Exercise prompt | Retype the following items line for line, without changing anything.

Supplied information |
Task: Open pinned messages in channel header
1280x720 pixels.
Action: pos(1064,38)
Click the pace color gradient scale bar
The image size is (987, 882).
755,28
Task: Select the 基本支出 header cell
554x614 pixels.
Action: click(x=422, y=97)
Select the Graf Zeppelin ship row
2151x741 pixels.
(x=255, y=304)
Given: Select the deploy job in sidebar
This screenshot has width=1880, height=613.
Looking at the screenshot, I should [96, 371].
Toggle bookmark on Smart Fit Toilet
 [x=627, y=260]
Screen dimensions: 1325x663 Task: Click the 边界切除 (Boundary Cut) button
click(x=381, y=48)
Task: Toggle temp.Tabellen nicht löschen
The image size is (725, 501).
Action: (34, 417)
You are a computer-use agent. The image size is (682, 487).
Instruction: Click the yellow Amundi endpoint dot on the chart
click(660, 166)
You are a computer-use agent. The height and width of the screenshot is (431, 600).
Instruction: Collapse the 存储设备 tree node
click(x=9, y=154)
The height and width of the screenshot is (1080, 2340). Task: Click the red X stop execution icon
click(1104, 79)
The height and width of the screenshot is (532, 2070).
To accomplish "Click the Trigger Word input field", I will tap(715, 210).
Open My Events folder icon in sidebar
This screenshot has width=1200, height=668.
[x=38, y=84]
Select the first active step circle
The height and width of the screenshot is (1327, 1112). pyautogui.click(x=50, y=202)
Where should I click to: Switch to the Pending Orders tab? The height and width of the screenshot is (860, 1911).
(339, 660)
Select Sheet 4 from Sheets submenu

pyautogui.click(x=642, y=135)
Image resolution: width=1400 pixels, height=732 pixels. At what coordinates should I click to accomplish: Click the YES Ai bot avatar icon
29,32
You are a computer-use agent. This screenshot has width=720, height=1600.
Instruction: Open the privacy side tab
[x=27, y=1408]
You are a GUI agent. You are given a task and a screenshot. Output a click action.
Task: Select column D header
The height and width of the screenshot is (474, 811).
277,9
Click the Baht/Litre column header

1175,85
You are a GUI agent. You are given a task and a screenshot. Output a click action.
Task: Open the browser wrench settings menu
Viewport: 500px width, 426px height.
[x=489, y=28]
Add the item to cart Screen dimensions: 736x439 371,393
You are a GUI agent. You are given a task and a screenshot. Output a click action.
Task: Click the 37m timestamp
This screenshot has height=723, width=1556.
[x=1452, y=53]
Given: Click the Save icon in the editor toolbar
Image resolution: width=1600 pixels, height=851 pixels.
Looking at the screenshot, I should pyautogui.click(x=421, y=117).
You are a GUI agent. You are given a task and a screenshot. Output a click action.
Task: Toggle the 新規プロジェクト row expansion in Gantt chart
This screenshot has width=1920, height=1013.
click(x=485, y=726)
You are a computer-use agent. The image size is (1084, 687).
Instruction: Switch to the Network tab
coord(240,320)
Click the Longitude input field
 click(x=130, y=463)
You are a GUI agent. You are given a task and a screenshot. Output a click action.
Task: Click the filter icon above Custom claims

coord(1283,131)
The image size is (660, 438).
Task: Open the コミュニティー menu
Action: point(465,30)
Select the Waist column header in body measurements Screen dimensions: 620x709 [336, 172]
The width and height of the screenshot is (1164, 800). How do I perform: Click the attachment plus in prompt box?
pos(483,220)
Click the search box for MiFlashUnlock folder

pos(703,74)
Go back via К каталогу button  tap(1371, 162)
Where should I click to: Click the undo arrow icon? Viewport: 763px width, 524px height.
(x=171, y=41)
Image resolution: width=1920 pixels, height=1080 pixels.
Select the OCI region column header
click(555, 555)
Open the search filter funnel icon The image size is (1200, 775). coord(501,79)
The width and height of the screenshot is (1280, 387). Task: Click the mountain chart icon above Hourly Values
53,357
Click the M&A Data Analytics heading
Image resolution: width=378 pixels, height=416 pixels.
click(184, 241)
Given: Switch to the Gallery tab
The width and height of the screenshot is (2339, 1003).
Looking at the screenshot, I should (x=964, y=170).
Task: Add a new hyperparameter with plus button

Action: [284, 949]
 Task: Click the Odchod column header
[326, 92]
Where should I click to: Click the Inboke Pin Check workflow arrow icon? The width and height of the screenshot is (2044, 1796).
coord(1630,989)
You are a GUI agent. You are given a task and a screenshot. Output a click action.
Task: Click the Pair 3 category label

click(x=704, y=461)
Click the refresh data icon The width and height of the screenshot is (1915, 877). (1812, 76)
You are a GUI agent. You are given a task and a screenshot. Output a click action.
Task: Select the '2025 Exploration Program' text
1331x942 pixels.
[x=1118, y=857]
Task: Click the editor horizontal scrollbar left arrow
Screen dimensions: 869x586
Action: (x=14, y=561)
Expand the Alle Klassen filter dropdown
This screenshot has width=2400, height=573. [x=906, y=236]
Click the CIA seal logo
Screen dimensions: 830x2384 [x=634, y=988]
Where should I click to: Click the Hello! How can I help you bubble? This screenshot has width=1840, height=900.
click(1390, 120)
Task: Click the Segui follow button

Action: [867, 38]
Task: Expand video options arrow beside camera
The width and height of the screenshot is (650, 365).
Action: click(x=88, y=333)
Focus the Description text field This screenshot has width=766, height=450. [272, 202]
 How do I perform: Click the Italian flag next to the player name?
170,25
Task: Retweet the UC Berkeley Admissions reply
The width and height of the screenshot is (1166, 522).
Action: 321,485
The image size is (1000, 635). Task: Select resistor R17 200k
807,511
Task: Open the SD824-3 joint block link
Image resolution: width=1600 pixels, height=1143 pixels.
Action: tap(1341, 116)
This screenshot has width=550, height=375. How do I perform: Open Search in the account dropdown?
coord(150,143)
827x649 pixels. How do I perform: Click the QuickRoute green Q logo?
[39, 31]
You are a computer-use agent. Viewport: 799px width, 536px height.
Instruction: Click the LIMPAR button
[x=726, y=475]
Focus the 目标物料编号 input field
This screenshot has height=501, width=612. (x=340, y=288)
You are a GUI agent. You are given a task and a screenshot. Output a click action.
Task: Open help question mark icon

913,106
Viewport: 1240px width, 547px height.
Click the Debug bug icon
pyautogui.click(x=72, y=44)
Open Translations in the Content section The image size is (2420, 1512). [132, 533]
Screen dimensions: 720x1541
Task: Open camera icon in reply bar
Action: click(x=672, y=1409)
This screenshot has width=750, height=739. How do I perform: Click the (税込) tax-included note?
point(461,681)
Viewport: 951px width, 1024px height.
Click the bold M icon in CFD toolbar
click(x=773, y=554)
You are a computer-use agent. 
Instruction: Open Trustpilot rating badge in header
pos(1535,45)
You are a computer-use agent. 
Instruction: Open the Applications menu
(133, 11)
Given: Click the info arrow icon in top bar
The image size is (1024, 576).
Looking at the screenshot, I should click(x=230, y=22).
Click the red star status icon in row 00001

Correct answer |
Task: Open pinned messages in channel header
1280x720 pixels.
Action: pos(1064,38)
Click the pace color gradient scale bar
The image size is (987, 882).
755,28
Task: Select the 基本支出 header cell
554x614 pixels.
Action: click(x=422, y=97)
Select the Graf Zeppelin ship row
2151x741 pixels.
(x=255, y=304)
Given: Select the deploy job in sidebar
This screenshot has width=1880, height=613.
Looking at the screenshot, I should [96, 371].
Toggle bookmark on Smart Fit Toilet
 [x=627, y=260]
Screen dimensions: 1325x663 Task: Click the 边界切除 (Boundary Cut) button
click(x=381, y=48)
Task: Toggle temp.Tabellen nicht löschen
The image size is (725, 501).
Action: (34, 417)
You are a computer-use agent. The image size is (682, 487).
Instruction: Click the yellow Amundi endpoint dot on the chart
click(660, 166)
You are a computer-use agent. The height and width of the screenshot is (431, 600).
Instruction: Collapse the 存储设备 tree node
click(x=9, y=154)
The height and width of the screenshot is (1080, 2340). Task: Click the red X stop execution icon
click(1104, 79)
The height and width of the screenshot is (532, 2070).
To accomplish "Click the Trigger Word input field", I will tap(715, 210).
Open My Events folder icon in sidebar
This screenshot has width=1200, height=668.
[x=38, y=84]
Select the first active step circle
The height and width of the screenshot is (1327, 1112). pyautogui.click(x=50, y=202)
Where should I click to: Switch to the Pending Orders tab? The height and width of the screenshot is (860, 1911).
(339, 660)
Select Sheet 4 from Sheets submenu

pyautogui.click(x=642, y=135)
Image resolution: width=1400 pixels, height=732 pixels. At what coordinates should I click to accomplish: Click the YES Ai bot avatar icon
29,32
You are a computer-use agent. This screenshot has width=720, height=1600.
Instruction: Open the privacy side tab
[x=27, y=1408]
You are a GUI agent. You are given a task and a screenshot. Output a click action.
Task: Select column D header
The height and width of the screenshot is (474, 811).
277,9
Click the Baht/Litre column header

1175,85
You are a GUI agent. You are given a task and a screenshot. Output a click action.
Task: Open the browser wrench settings menu
Viewport: 500px width, 426px height.
[x=489, y=28]
Add the item to cart Screen dimensions: 736x439 371,393
You are a GUI agent. You are given a task and a screenshot. Output a click action.
Task: Click the 37m timestamp
This screenshot has height=723, width=1556.
[x=1452, y=53]
Given: Click the Save icon in the editor toolbar
Image resolution: width=1600 pixels, height=851 pixels.
Looking at the screenshot, I should pyautogui.click(x=421, y=117).
You are a GUI agent. You are given a task and a screenshot. Output a click action.
Task: Toggle the 新規プロジェクト row expansion in Gantt chart
This screenshot has width=1920, height=1013.
click(x=485, y=726)
You are a computer-use agent. The image size is (1084, 687).
Instruction: Switch to the Network tab
coord(240,320)
Click the Longitude input field
 click(x=130, y=463)
You are a GUI agent. You are given a task and a screenshot. Output a click action.
Task: Click the filter icon above Custom claims

coord(1283,131)
The image size is (660, 438).
Task: Open the コミュニティー menu
Action: point(465,30)
Select the Waist column header in body measurements Screen dimensions: 620x709 [336, 172]
The width and height of the screenshot is (1164, 800). How do I perform: Click the attachment plus in prompt box?
pos(483,220)
Click the search box for MiFlashUnlock folder

pos(703,74)
Go back via К каталогу button  tap(1371, 162)
Where should I click to: Click the undo arrow icon? Viewport: 763px width, 524px height.
(x=171, y=41)
Image resolution: width=1920 pixels, height=1080 pixels.
Select the OCI region column header
click(555, 555)
Open the search filter funnel icon The image size is (1200, 775). coord(501,79)
The width and height of the screenshot is (1280, 387). Task: Click the mountain chart icon above Hourly Values
53,357
Click the M&A Data Analytics heading
Image resolution: width=378 pixels, height=416 pixels.
click(184, 241)
Given: Switch to the Gallery tab
The width and height of the screenshot is (2339, 1003).
Looking at the screenshot, I should (x=964, y=170).
Task: Add a new hyperparameter with plus button

Action: [284, 949]
 Task: Click the Odchod column header
[326, 92]
Where should I click to: Click the Inboke Pin Check workflow arrow icon? The width and height of the screenshot is (2044, 1796).
coord(1630,989)
You are a GUI agent. You are given a task and a screenshot. Output a click action.
Task: Click the Pair 3 category label

click(x=704, y=461)
Click the refresh data icon The width and height of the screenshot is (1915, 877). (1812, 76)
You are a GUI agent. You are given a task and a screenshot. Output a click action.
Task: Select the '2025 Exploration Program' text
1331x942 pixels.
[x=1118, y=857]
Task: Click the editor horizontal scrollbar left arrow
Screen dimensions: 869x586
Action: (x=14, y=561)
Expand the Alle Klassen filter dropdown
This screenshot has width=2400, height=573. [x=906, y=236]
Click the CIA seal logo
Screen dimensions: 830x2384 [x=634, y=988]
Where should I click to: Click the Hello! How can I help you bubble? This screenshot has width=1840, height=900.
click(1390, 120)
Task: Click the Segui follow button

Action: [867, 38]
Task: Expand video options arrow beside camera
The width and height of the screenshot is (650, 365).
Action: click(x=88, y=333)
Focus the Description text field This screenshot has width=766, height=450. [272, 202]
 How do I perform: Click the Italian flag next to the player name?
170,25
Task: Retweet the UC Berkeley Admissions reply
The width and height of the screenshot is (1166, 522).
Action: 321,485
The image size is (1000, 635). Task: Select resistor R17 200k
807,511
Task: Open the SD824-3 joint block link
Image resolution: width=1600 pixels, height=1143 pixels.
Action: tap(1341, 116)
This screenshot has width=550, height=375. How do I perform: Open Search in the account dropdown?
coord(150,143)
827x649 pixels. How do I perform: Click the QuickRoute green Q logo?
[39, 31]
You are a computer-use agent. Viewport: 799px width, 536px height.
Instruction: Click the LIMPAR button
[x=726, y=475]
Focus the 目标物料编号 input field
This screenshot has height=501, width=612. (x=340, y=288)
You are a GUI agent. You are given a task and a screenshot. Output a click action.
Task: Open help question mark icon

913,106
Viewport: 1240px width, 547px height.
Click the Debug bug icon
pyautogui.click(x=72, y=44)
Open Translations in the Content section The image size is (2420, 1512). [132, 533]
Screen dimensions: 720x1541
Task: Open camera icon in reply bar
Action: click(x=672, y=1409)
This screenshot has width=750, height=739. How do I perform: Click the (税込) tax-included note?
point(461,681)
Viewport: 951px width, 1024px height.
Click the bold M icon in CFD toolbar
click(x=773, y=554)
You are a computer-use agent. 
Instruction: Open Trustpilot rating badge in header
pos(1535,45)
You are a computer-use agent. 
Instruction: Open the Applications menu
(133, 11)
Given: Click the info arrow icon in top bar
The image size is (1024, 576).
Looking at the screenshot, I should click(x=230, y=22).
Click the red star status icon in row 00001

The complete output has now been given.